PERK-dependent regulation of IAP translation during ER stress

• Published in: Oncogene Vol. 28; no. 6; pp. 910 - 920
• Main Authors: Hamanaka, R B, Bobrovnikova-Marjon, E, Ji, X, Liebhaber, S A, Diehl, J A
• Format: Journal Article
• Language: English
• Published: London Nature Publishing Group UK 12.02.2009; Nature Publishing Group
• Subjects: 1-Phosphatidylinositol 3-kinase; Ageing, cell death; AKT protein; Animals; Apoptosis; Baculoviral IAP Repeat-Containing 3 Protein; Biological and medical sciences; Caspase; Cell Biology; Cell physiology; Cell transformation and carcinogenesis.

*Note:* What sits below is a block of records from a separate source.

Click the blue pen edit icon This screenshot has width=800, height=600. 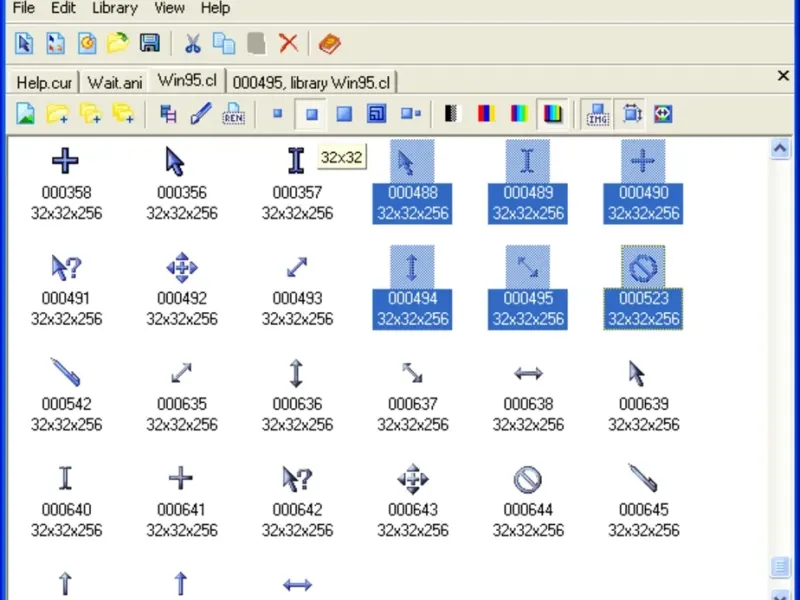coord(201,114)
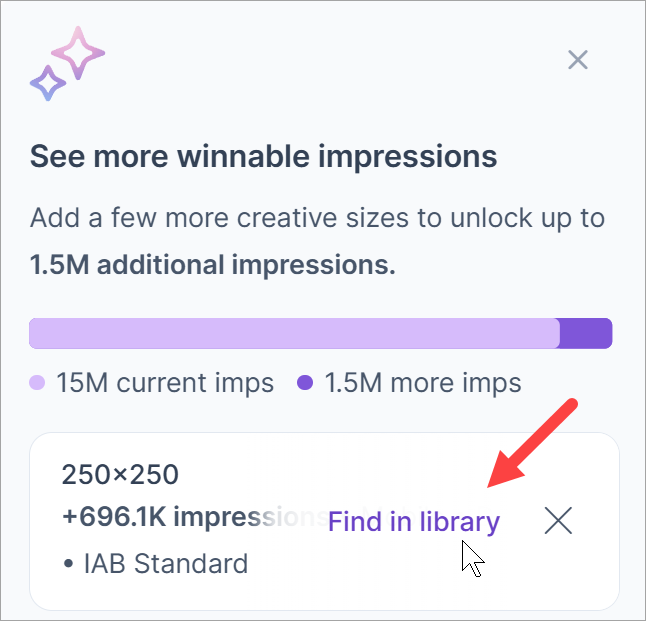This screenshot has width=646, height=621.
Task: Click the light purple legend dot
Action: 38,383
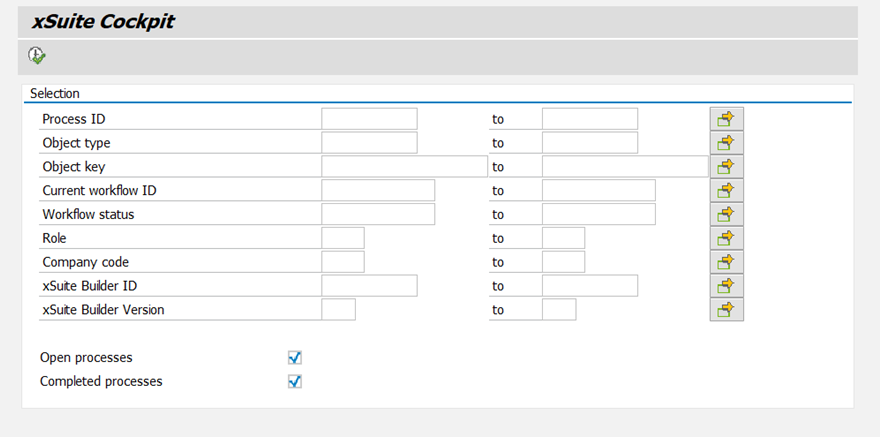Open multiple selection for Current workflow ID
The width and height of the screenshot is (880, 437).
click(x=726, y=190)
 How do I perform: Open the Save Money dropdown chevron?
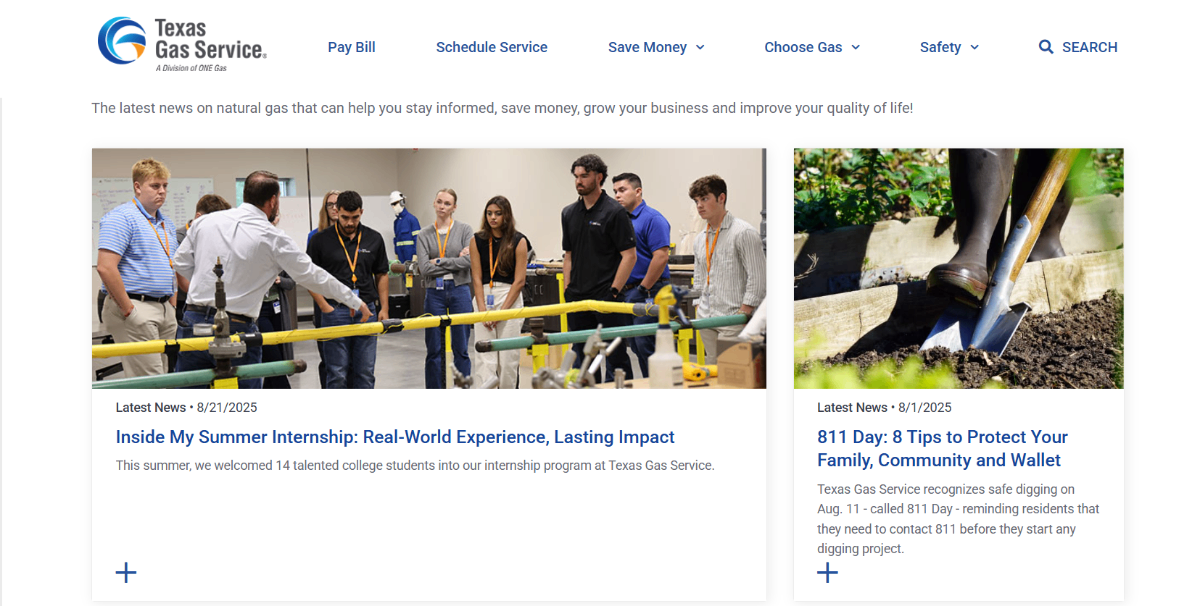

Action of oncogenes and antioncogenes; Cellular stress response; Complications and side effects; eIF-2 Kinase - metabolism; Embryo fibroblasts; Endoplasmic reticulum; Endoplasmic Reticulum - metabolism; Fibroblasts - metabolism; Fundamental and applied biological sciences. Psychology; Gene Expression Regulation, Enzymologic; Genetic aspects; Genetics; Health aspects; Human Genetics; Humans; Inhibitor of Apoptosis Proteins - metabolism; Internal Medicine; Kinases; Medicine; Medicine & Public Health; Mice; Models, Biological; Molecular and cellular biology; NIH 3T3 Cells; Oncology; original-article; Polyribosomes - metabolism; Protein Biosynthesis; Protein kinases; Signal transduction; Stress; Stress (Physiology); Transcription; Transcription, Genetic; Ubiquitin-Protein Ligases; Canada; ER stress; apoptosis; IAP; PERK; Regulation(control); Carcinogenesis; Stress; Apoptosis
• ISSN: 0950-9232; 1476-5594
• DOI: 10.1038/onc.2008.428

Exposure of cells to endoplasmic reticulum (ER) stress leads to activation of phosphatidylinositol 3-kinase (PI3K)–Akt signaling pathway and transcriptional induction of the inhibitor of apoptosis family of proteins. One of the proximal effectors of the ER stress response, the PKR-like ER kinase (PERK), leads to cellular adaptation to stress by multiple mechanisms, including attenuation of protein synthesis and transcriptional induction of pro-survival genes. Although PERK activity leads to cellular adaptation to ER stress, we now demonstrate that PERK activity also inhibits the ER stress-induced apoptotic program through the induction of cellular inhibitor of apoptosis (cIAP1 and cIAP2) proteins. This induction of IAPs occurs through both transcriptional and translational responses that are PERK dependent. Reintroduction of cIAP1 or cIAP2 expression into PERK-/- murine embryonic fibroblasts during ER stress delays the early onset of ER stress-induced caspase activation and apoptosis observed in these cells. Furthermore, we demonstrate that the activation of the PI3K–Akt pathway by ER stress is dependent on PERK, suggesting additional ways in which PERK activity protects cells from ER stress-induced apoptosis.